Calimera è un comune della provincia di Lecce in Puglia.
Sorge nel Salento centrale e dista 16 km dal capoluogo provinciale. Appartiene alla storica regione della Grecìa Salentina, un’isola linguistica di nove comuni in cui si parla un antico idioma di origine greca, il griko.
È probabile che l’attuale centro urbano sia sorto nei pressi di un insediamento risalente all’XI secolo, al centro di un’area archeologica che mostra frequentazioni dal II al XV secolo d.C.  A testimoniare quanto detto, rimangono le tracce di un insediamento medievale (tombe, fosse frumentarie, grotte, tracciati viarii).

Tra i monumenti di interesse storico e culturale vanno segnalate numerose chiese, tra cui ricordiamo, la chiesa Madre, dedicata al protettore, San Brizio, la chiesa di San Biagio e la chiesa di San Vito.

I giardini pubblici raccontano le vicende dell’etnia dalle due lingue e dell’impegno al recupero di un’identità sociale che, con la modernizzazione, ha rischiato di scomparire totalmente.
Tra i busti di Vito Domenico Palumbo, del De Santis e del Gabrieli, spicca la Stele marmorea del IV secolo a.C., donata dalla città di Atene a Calimera nel 1960.
La Stele è in puro marmo attico e proviene dal Museo nazionale di Atene. La Stele, di fattura perfetta, con un bassorilievo rappresentante il Saluto di Patroclia, è sormontata da una palmetta ed è ornata di fiori simboleggianti la serenità rassegnata della morte. È uno dei migliori esemplari di monumenti funebri conosciuti: per la sua perfetta armonia incanta chi la guarda anche se il bassorilievo centrale è un po’ corroso dal tempo e il fusto, rotto trasversalmente, è saldato. È sistemata in un’edicola in pietra viva di Soleto, sul cui timpano è inciso “Zeni sù en ise ettù ‘sti Kalimera”, “Straniera tu non sei qui a Calimera”.

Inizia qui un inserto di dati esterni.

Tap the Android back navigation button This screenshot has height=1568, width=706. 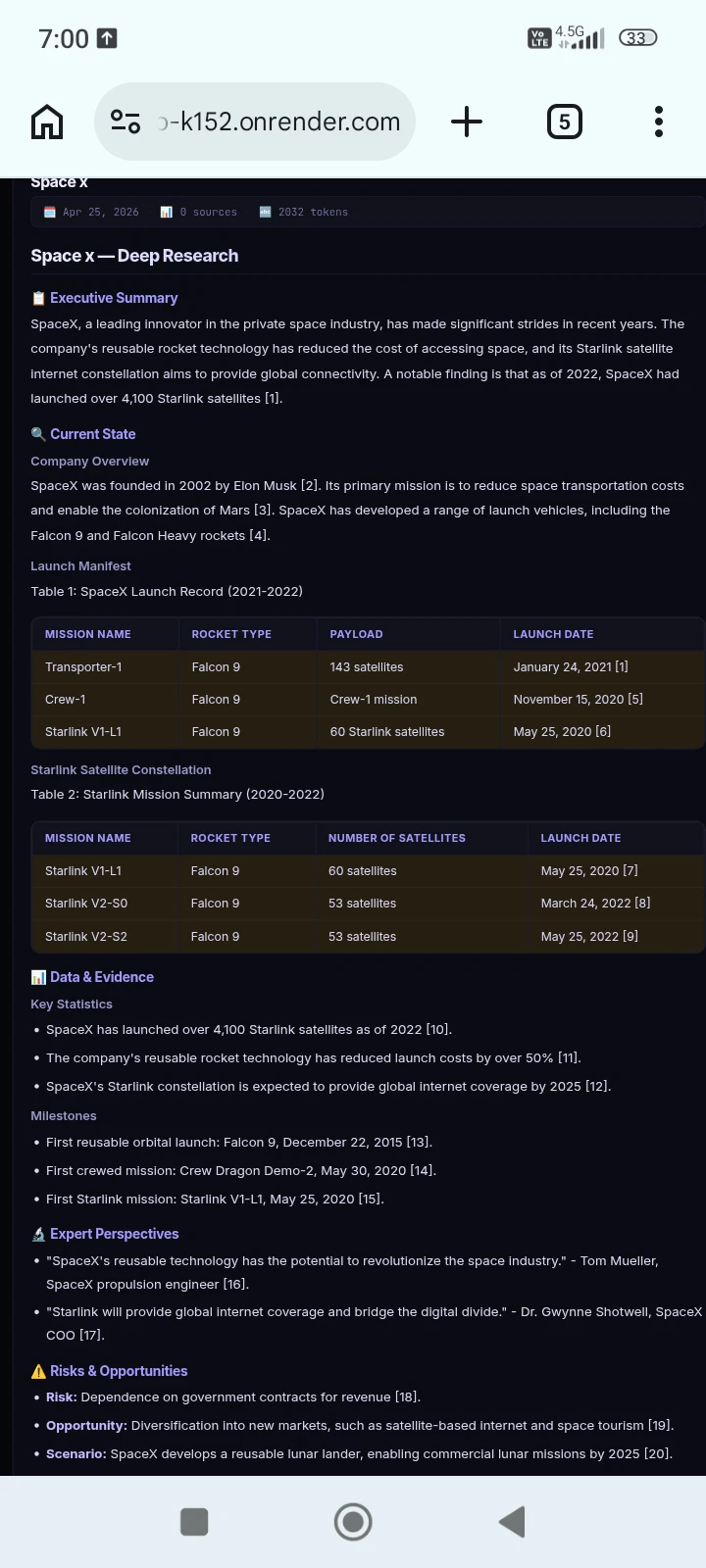click(x=512, y=1522)
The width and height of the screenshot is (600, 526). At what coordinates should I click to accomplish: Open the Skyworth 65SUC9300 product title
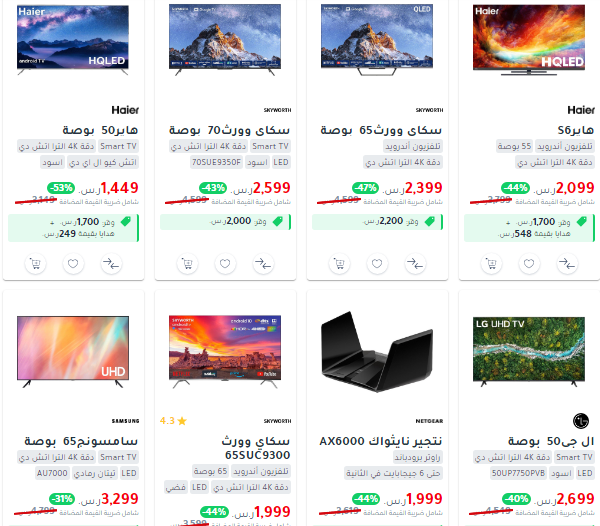click(256, 448)
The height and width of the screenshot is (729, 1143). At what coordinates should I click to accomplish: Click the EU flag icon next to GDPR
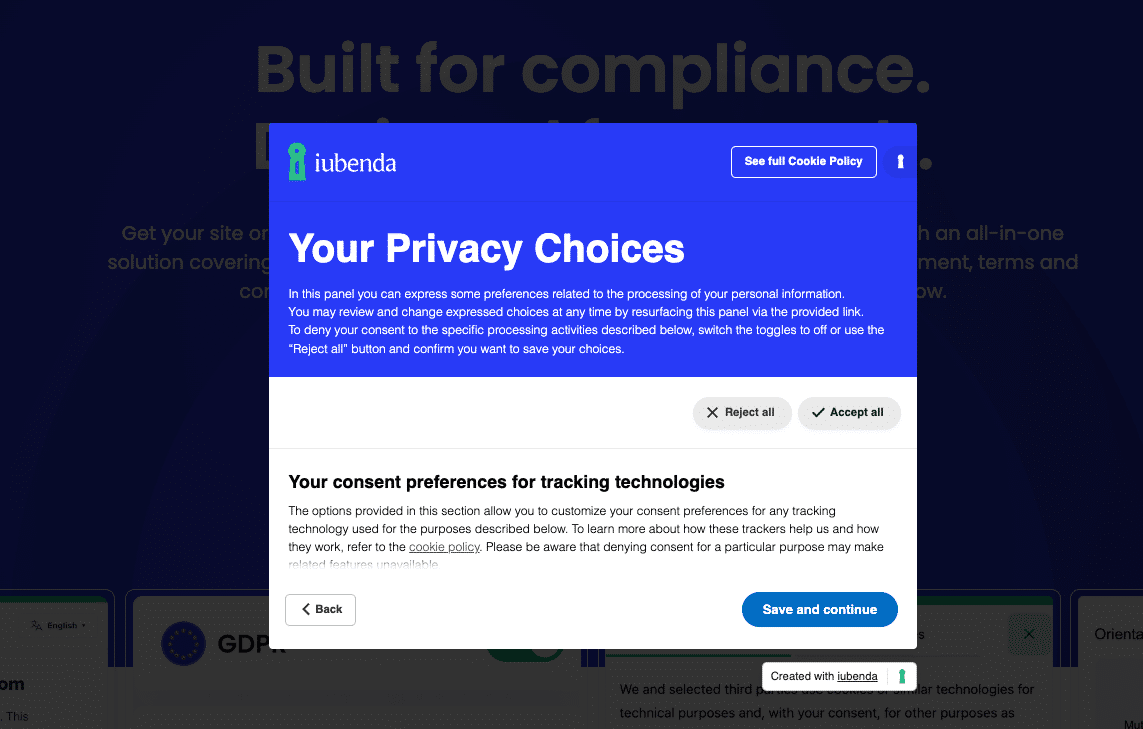pos(182,643)
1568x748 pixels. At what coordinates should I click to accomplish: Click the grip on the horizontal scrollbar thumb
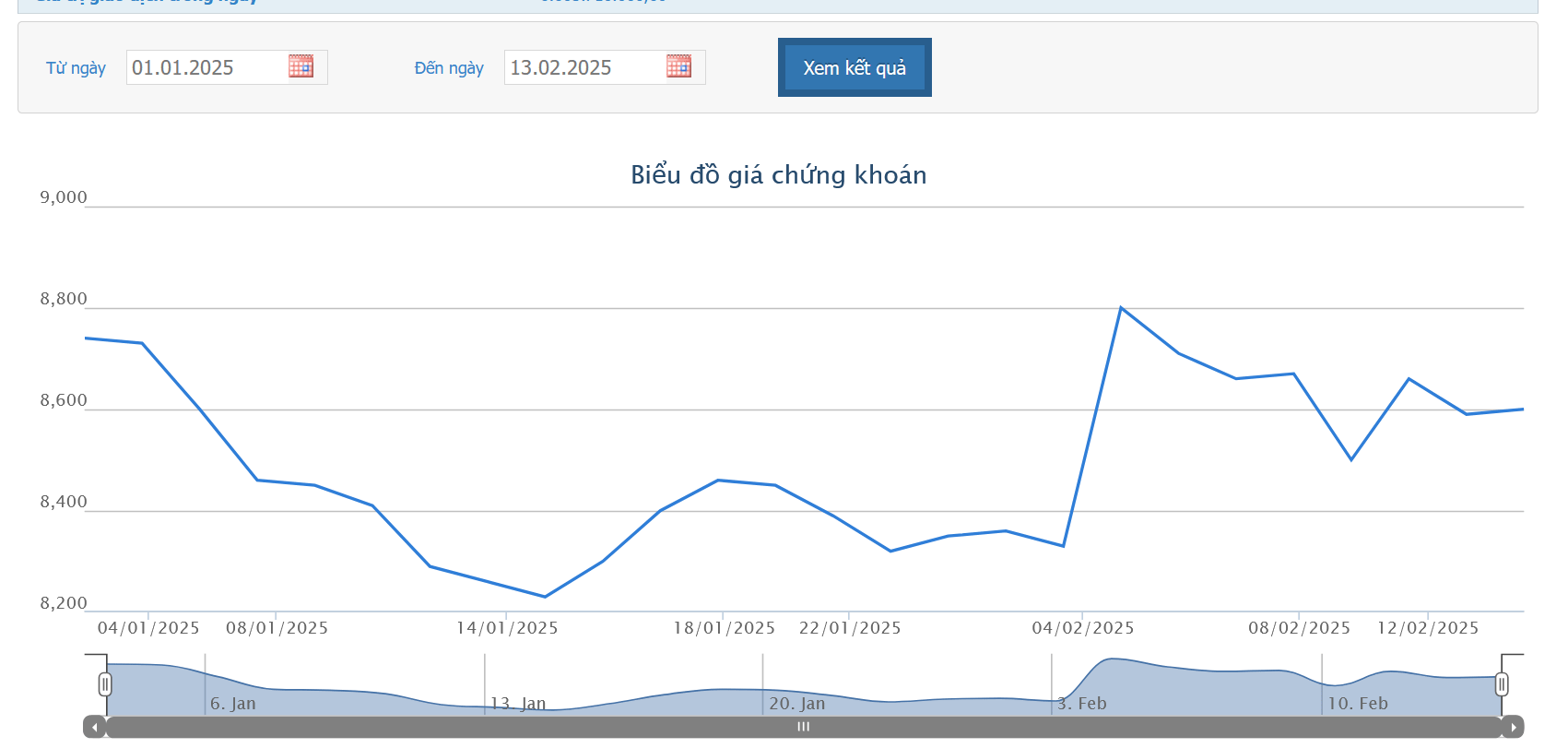pyautogui.click(x=803, y=727)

Nei dintorni di Calimera si trovano numerosi monumenti megalitici, fra cui i dolmen, monumenti sepolcrali costituiti da tre o più lastre conficcate nel suolo e sormontate da un’altra lastra di dimensioni maggiori, poggiante sulle prime. A 3 km dal paese, sulla strada che porta a Melendugno, addentrato di un chilometro sulla destra tra gli ulivi, si trova il famoso Dolmen Placa, scoperto da Cosimo De Giorgi.